CROSS REFERENCE TO RELATED APPLICATIONSThis application claims the benefit of U.S. Provisional Application No. 60/949,943 filed Jul. 16, 2007, which is hereby incorporated by reference.
FIELD OF THE INVENTIONThe invention relates to a system and method for electronically displaying holographic images that appear three dimensional and display depth when viewed with the naked eye.
BACKGROUND OF THE INVENTIONCurrent technology involving three dimensional imagery generally falls under one of two categories: laser illuminated interference patterns, called holograms, and stereoscopic moving images, sometimes referred to as “3D movies.”
The former category of holograms are traditionally created using standard photographic film. A coherent light source, such as a laser, is split at a an angle. The first split of the beam is used to illuminate the object to be photographed and is imprinted on the film. Simultaneously, the second split of the beam is also directed at the film at a different predetermined angle from that of the object. In this fashion, the interference of the two beams, one pure, the other scattered by the object, produces a diffraction grating on the film. When the diffraction grating is illuminated again, the grating scatters the light in the same pattern as it was originally shone on the film, producing an image appearing three dimensional, with full depth of field, and which can be viewed from different angles and distances, appearing to exist in space, rather than on a plane.

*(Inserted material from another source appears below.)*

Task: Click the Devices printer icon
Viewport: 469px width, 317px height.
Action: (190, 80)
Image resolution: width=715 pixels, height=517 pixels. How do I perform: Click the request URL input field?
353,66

This diffraction grating can be electronically simulated using a high resolution pixilated light source, i.e., a light source capable of displaying rays of light in small, discrete units called pixels, such as a Digital Micromirror Device (DMD) or Liquid Crystal on Silicon (LCoS) chip, as shown in U.S. Pat. No. 6,646,773 (Garner). However, this technology still relies on coherent light (i.e., lasers), and the images produced are usually monochromatic and low resolution. Further, interference-based digital holograms tend to display shades of color very poorly, resulting from unpredictable diffraction patterns inherent in the methods that microscopic light arrays use to produce grayscale.
The second category, stereoscopic moving images, is possible because of binocularity in humans. A moving image is recorded by two cameras separated by approximately the same distance as human eyes. In a theater, the two recordings are superimposed using polarizing filters such that one image is polarized by 90 degrees with respect to the first. Viewers wear polarized glasses that filter each image to the correct eye. The viewer, thus, “sees” a stereo image.

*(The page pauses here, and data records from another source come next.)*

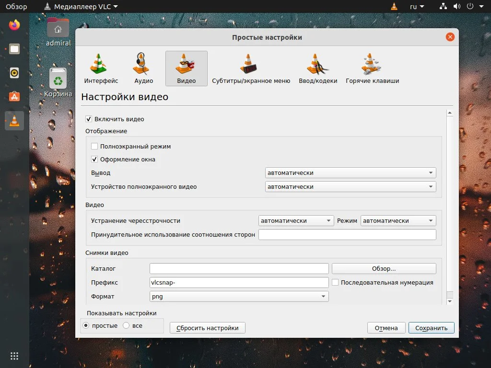Open the snapshot Формат dropdown
491x368 pixels.
coord(239,296)
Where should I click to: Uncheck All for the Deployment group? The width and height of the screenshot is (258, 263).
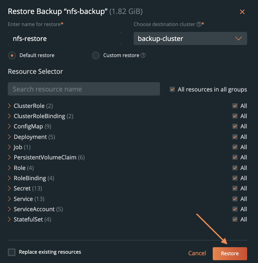235,137
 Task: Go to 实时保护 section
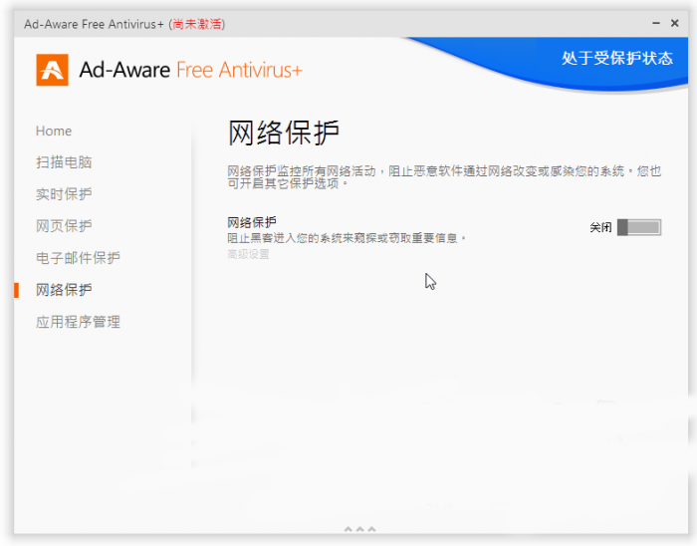coord(64,194)
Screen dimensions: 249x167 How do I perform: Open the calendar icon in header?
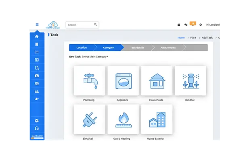click(x=179, y=25)
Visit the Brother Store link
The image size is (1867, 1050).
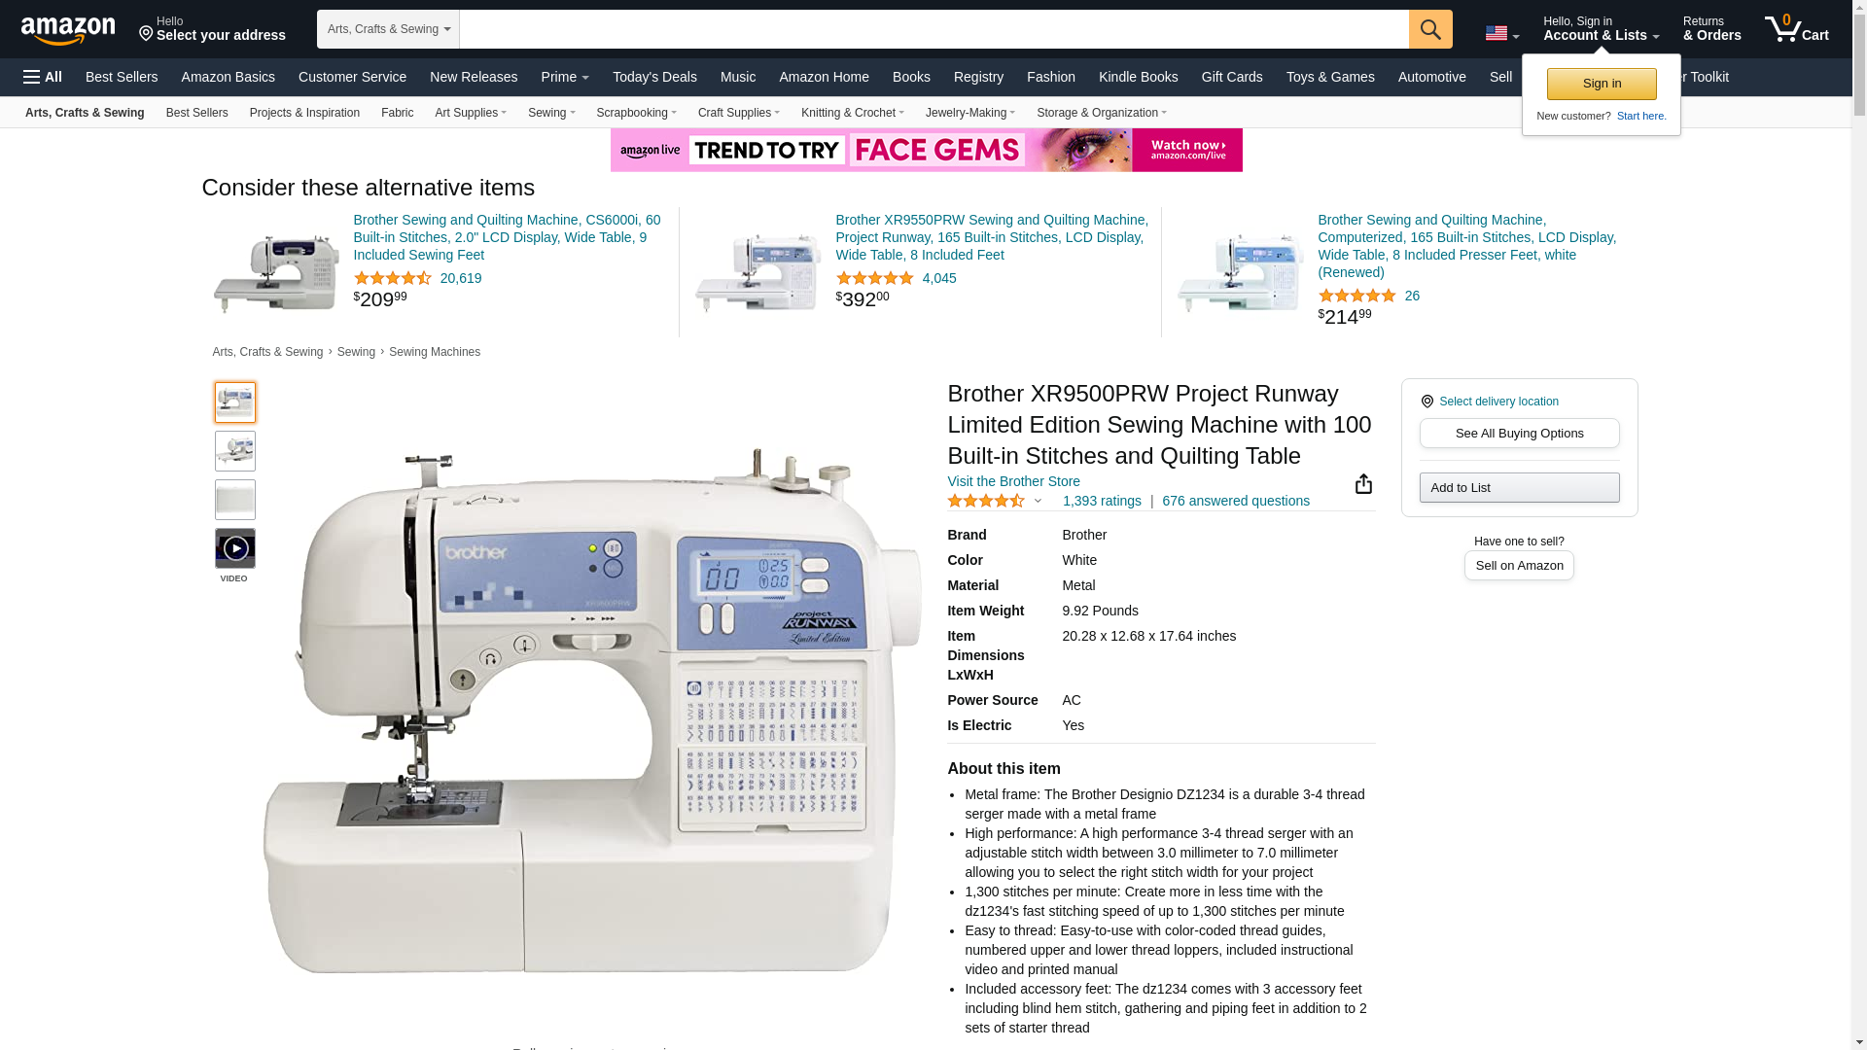point(1013,481)
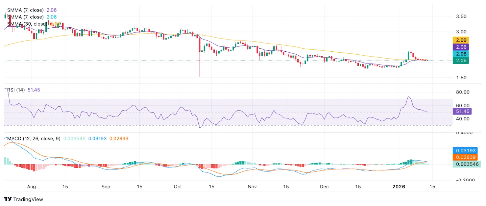
Task: Click the cyan 2.06 price tag
Action: coord(461,54)
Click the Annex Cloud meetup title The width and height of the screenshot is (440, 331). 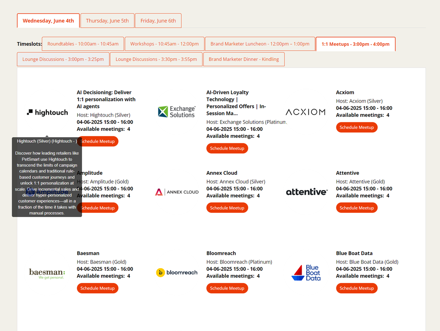pyautogui.click(x=222, y=173)
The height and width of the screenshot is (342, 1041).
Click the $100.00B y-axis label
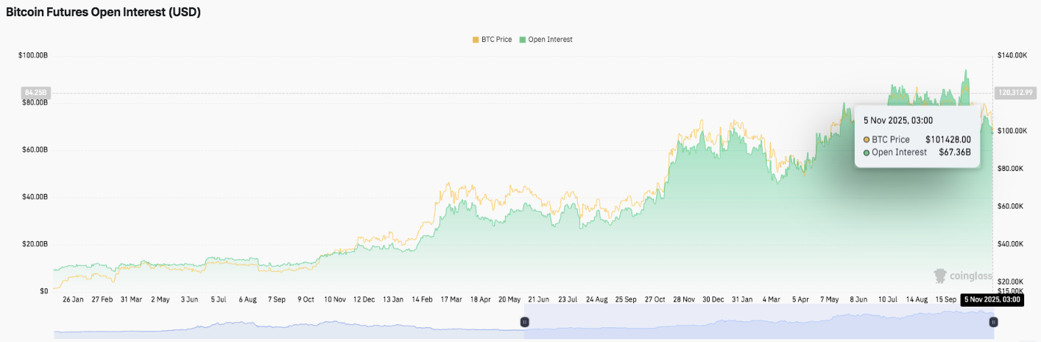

The major disadvantage of stereoscopic moving images is that viewers are required to wear special glasses to view the polarized images correctly. Further, depth of field is not observed in each eye, i.e., the eye cannot focus on different parts of an image. Instead, each eye sees a single, two-dimensional image which remains static when viewed from any angle or distance. It has been shown that variable focal length lenses can direct light from 2 dimensional images to the appropriate eye, avoiding the need for 3D glasses, though such images would still not display depth of field. An attempt to solve this problem is shown in U.S. patent application Ser. No. 11/520,355 (Yamada), whereby a single image representing a space is displayed, while individual portions of the image are focused by variable focal length lenses, altering the wave-front of the light generated by each portion to simulate the depths of different portions of the image. This technique still, however, requires specifically directing different images to each eye of a viewer, reducing the flexibility of the display, and therefore does not simulate a true hologram.
It is, thus, an object of the present invention to provide a means for electronically producing three dimensional images that exhibit depth of field and appear to the naked eye as though existing in space when viewed from different angles and distances, without the need for coherent light illumination or the need to differentiate between images viewed by the left or right eye. It is also an object of the present invention to allow such an image to be created by photographing normal environments using any light source, or to be generated by a computer.
BRIEF SUMMARY OF THE INVENTIONA system and method for electronically displaying holographic images are disclosed. Data representing a three dimensional space are generated by a computer or recording device, or stored in a suitable data storage medium, and transmitted to a holographic display. The holographic display comprises a plurality of pixilated light sources each transmitting a plurality of light rays in controlled directions. Each pixel in a pixilated light source represents a different point in the three dimensional space, and each pixilated light source represents a different perspective of the three dimensional space.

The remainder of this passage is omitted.